There is condensation towards the hydraulic base, passing the layer of thermal insulation and the differential expansions of the soils due to increases in humidity. When freezing, this has caused cracks in the slab which in turn has caused the vicious circle of increasing condensation. With this expansion, greater cracks and differential elevation in the slab of the ultra cool room have occurred.
To reduce vertical forces to the ground and reduce the risk of structural damage, it was necessary to restore and increase the load bearing capacity of the soil by injecting water-insensitive, pre-expanded FillFoam® and HMI 402 polyurethane near the surface to properly re-level the concrete slabs. The injection of polyurethane is working as thermal insulation. HMI polyurethane injections were completed from midnight to 6 AM.
Injection of high density FillFoam® and hydro-insensitive HMI 402 polyurethane was completed to re-level and increase insulation. This will reduce the clients electrical costs by 25% without disturbing operations.
The key to success with this project was engineering. Sophisticated surveys helped engineers understand what was below ground and how the structure above ground was behaving.

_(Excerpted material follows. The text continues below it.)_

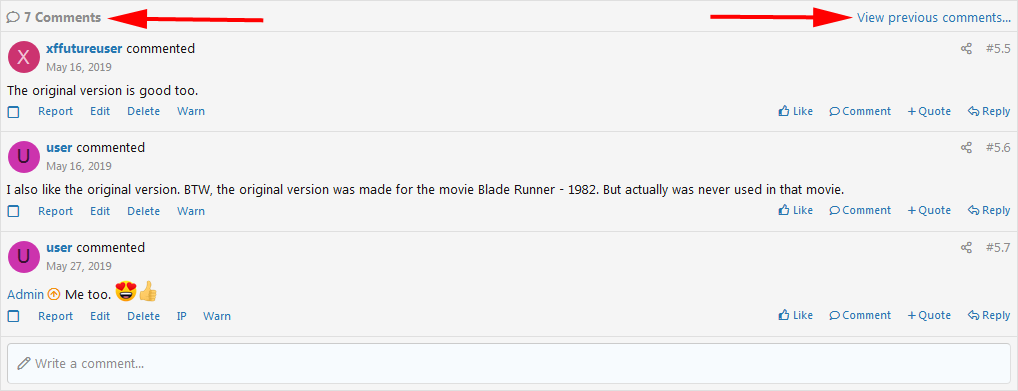Select checkbox for comment #5.6
The width and height of the screenshot is (1018, 391).
pos(14,211)
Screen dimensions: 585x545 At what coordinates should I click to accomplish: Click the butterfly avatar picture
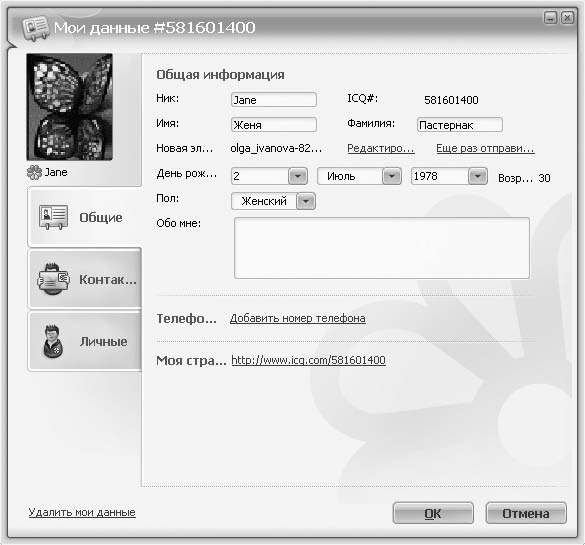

Understanding the cause and effect of the failures lead the engineers to a custom and complete repair solution.
Vectorial survey of the racking with Electrical Resistivity testing below. This test sends an electrical current through a series of probes in the ground. How the current behaves as it returns to the probes can identify what is underground. Various soils, voids and moisture can be identified when this data is evaluated.
The Robotized Vectorial Surveys take billions of ‘points of reference’ that can be processed to review different aspects of the survey.
In View #1, it will look like a picture made of dots. This can be used as an interactive image to see from any angle. Each dot can be measured and evaluated to identify structural deficiencies.
View #2 looks like a heat map that shows settlement. The purple or blue show the most settlement. While areas in red, have had little to no settlement.
View #3 has arrows that represent slope. If you were to pour water on the slab, this is where it would flow. Areas with arrows pointing in from different directions represent a low point or zone where settlement has occurred.